Below are some records. Return exactly the lines from the one with "Click the left" to the one with "Viewport: 931px width, 685px height.", and nothing else.

START SUPPLIED ENTRIES

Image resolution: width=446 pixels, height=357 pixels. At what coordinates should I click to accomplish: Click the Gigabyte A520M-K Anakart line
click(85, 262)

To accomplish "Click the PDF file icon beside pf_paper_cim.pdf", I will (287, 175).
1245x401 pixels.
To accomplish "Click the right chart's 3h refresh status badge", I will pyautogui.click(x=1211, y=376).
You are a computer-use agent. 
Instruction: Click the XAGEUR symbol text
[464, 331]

END SUPPLIED ENTRIES
START SUPPLIED ENTRIES

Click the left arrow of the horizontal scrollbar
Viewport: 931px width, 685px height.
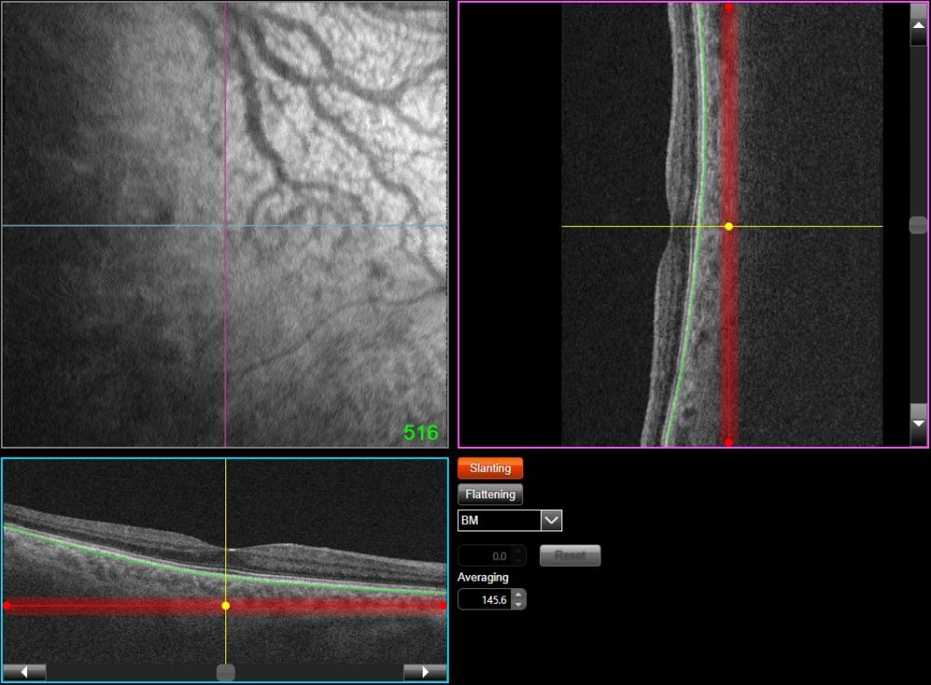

END SUPPLIED ENTRIES

FINAL ANSWER ▸
Click the left arrow of the horizontal scrollbar
Viewport: 931px width, 685px height.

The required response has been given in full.